Folha de S. Paulo


Fotos, macacos e deuses

SÃO PAULO - Segundo a Wikipedia, o direito autoral do autorretrato, o "selfie" para usar o termo da moda, que uma macaca fez com o equipamento que furtara de um fotógrafo pertence ao animal. A discussão surgiu porque David Slater, o dono da máquina, pedira aos editores da enciclopédia que retirassem a imagem por violação de direitos autorais.

Como piada, a argumentação da Wikipedia funciona bem. Receio, porém, que essa linha de raciocínio deixe uma fronteira jurídica desguarnecida.

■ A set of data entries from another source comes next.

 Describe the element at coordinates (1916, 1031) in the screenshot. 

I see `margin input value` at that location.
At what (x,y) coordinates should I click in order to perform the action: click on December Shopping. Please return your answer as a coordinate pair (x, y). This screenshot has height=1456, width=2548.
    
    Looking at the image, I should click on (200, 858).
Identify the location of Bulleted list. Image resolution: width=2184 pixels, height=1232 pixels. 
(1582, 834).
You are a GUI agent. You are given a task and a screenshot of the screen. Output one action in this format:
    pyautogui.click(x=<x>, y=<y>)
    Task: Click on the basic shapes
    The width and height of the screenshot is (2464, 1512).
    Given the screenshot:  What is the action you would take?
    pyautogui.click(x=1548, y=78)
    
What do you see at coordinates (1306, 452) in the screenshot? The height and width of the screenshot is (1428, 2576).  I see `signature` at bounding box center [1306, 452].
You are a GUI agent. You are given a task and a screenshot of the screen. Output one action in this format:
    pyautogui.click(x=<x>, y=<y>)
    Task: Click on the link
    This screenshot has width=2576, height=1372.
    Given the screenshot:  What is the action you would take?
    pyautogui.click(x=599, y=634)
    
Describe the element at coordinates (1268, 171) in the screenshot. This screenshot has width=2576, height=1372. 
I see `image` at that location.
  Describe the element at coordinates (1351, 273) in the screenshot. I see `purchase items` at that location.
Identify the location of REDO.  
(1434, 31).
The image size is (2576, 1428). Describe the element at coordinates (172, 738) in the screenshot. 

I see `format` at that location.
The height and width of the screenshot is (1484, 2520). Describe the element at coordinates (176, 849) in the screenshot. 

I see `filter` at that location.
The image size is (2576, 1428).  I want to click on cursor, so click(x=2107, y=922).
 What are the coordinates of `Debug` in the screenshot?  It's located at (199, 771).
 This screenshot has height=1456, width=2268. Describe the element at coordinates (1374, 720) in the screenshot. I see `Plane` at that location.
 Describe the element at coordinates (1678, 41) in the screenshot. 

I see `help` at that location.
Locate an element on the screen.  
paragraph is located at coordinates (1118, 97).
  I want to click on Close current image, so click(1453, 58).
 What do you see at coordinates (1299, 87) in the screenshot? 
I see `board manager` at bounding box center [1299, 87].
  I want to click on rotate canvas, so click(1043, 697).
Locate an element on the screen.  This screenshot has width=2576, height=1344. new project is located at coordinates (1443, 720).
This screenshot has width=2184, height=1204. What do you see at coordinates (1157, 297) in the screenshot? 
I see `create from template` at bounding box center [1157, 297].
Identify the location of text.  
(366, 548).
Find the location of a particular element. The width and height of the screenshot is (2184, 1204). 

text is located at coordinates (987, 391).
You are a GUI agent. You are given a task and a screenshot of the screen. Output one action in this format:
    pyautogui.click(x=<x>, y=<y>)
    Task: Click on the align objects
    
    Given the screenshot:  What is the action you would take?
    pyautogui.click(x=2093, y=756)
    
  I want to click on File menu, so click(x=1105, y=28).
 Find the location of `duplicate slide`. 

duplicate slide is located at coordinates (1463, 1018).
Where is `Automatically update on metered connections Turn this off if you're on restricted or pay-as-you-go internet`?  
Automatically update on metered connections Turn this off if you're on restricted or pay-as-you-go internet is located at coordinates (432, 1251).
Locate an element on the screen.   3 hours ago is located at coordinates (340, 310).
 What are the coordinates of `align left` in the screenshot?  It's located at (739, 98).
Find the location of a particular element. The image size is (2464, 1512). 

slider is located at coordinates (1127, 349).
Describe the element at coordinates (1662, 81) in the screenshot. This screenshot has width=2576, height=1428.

Se os direitos pertencem à macaca, por que instrumento legal ela os cedeu à enciclopédia?

Não são, entretanto, questiúnculas jurídicas que eu gostaria de discutir aqui, mas sim a noção de autoria. Obviamente ela transcende à propriedade do equipamento. Se a foto não tivesse sido tirada por uma macaca, mas por um outro fotógrafo com a máquina de Slater, ninguém hesitaria em creditar a imagem a esse outro profissional.

Só que não é tão simples. Imaginemos agora que Slater está andando pela trilha e, sem querer, deixa seu aparelho cair no chão, de modo que o disparador é acionado. Como que por milagre, a máquina registra uma imagem maravilhosa, que ganha inúmeros prêmios. Neste caso, atribuir a foto a Slater não viola nossa intuição de autoria, ainda que o episódio possa ser descrito como uma obra do acaso e não o resultado de uma ação voluntária.

A questão prática aqui é saber se o "selfie" da macaca está mais para o caso do fotógrafo que usa a máquina de outro profissional ou para o golpe de sorte. E é aqui que as coisas vão ficando complicadas. Fazê-lo implica não só decidir quanta consciência devemos atribuir à símia mas também até que ponto estamos dispostos a admitir que nossas vidas são determinadas pelo aleatório. E humanos, por razões evolutivas, temos verdadeira alergia ao fortuito. Não foi por outro motivo que inventamos tantos panteões de deuses.